··· DATA IN THIS EXERCISE

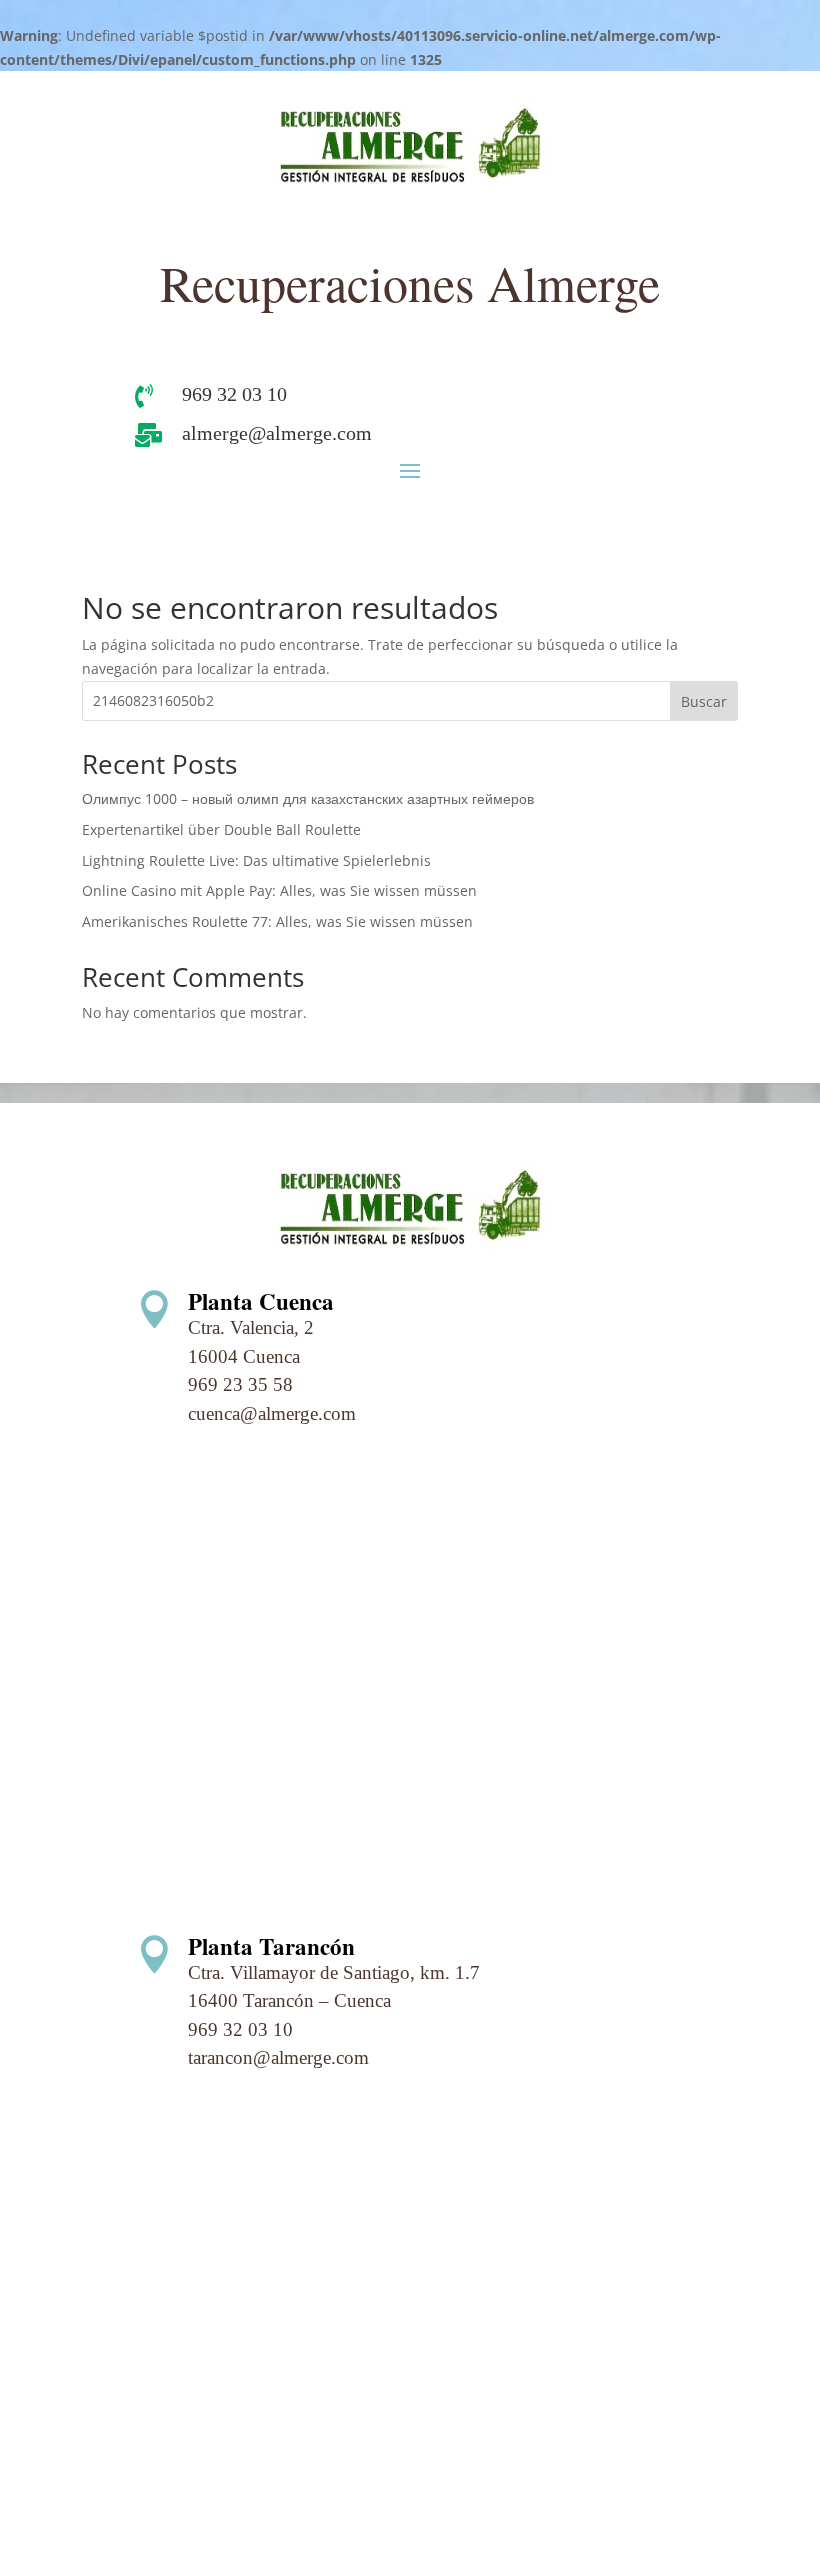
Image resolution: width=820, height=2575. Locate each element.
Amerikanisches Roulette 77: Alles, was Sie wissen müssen (277, 921)
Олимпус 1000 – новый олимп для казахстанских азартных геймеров (308, 798)
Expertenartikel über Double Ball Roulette (221, 829)
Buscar (704, 701)
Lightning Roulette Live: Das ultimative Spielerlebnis (256, 860)
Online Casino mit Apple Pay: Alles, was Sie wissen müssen (279, 890)
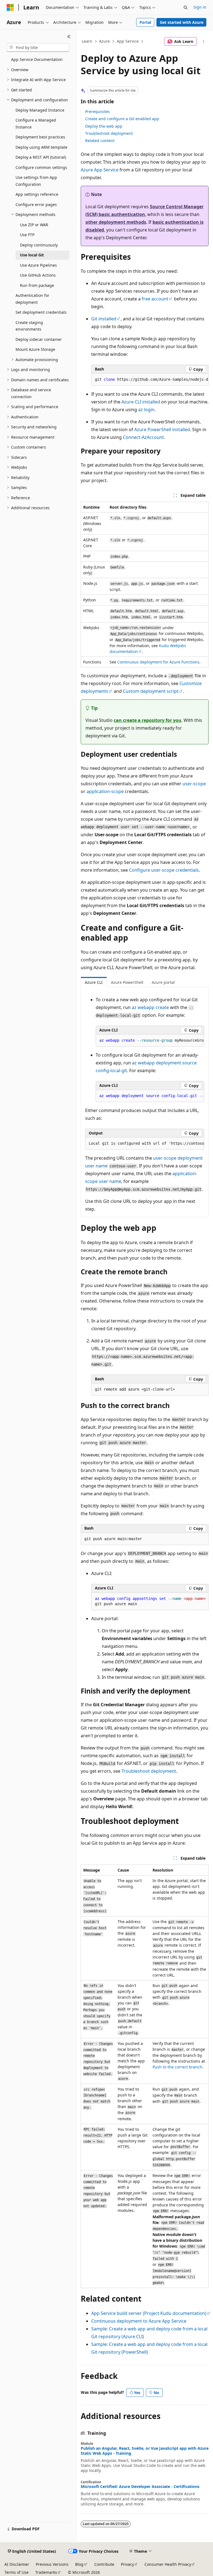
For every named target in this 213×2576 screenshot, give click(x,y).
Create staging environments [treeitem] (29, 326)
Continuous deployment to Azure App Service (138, 2321)
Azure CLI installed (140, 402)
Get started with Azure (181, 22)
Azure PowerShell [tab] (127, 982)
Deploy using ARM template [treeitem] (41, 147)
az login (146, 409)
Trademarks (46, 2572)
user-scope (194, 784)
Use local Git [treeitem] (32, 255)
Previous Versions (52, 2564)
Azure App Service (99, 170)
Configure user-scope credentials (164, 870)
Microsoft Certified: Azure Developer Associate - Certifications (140, 2486)
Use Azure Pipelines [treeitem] (38, 265)
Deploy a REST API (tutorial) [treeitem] (41, 157)
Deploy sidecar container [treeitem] (39, 339)
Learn (87, 41)
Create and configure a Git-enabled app (122, 118)
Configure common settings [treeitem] (41, 167)
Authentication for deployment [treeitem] (32, 299)
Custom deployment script (151, 691)
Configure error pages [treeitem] (36, 204)
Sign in (199, 7)
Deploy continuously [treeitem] (39, 245)
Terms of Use (16, 2572)
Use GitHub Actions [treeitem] (38, 275)
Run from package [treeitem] (37, 285)
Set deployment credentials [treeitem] (41, 312)
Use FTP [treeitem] (27, 234)
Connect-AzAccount (143, 437)
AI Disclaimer (16, 2564)
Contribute (104, 2564)
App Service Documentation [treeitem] (37, 59)
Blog (79, 2564)
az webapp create (150, 1007)
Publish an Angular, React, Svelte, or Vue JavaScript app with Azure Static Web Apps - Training (145, 2451)
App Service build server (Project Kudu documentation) (148, 2313)
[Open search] (185, 7)
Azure (104, 41)
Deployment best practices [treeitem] (40, 137)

······

Please say how many lines in the entries hold the string "müssen". Give only the number.

2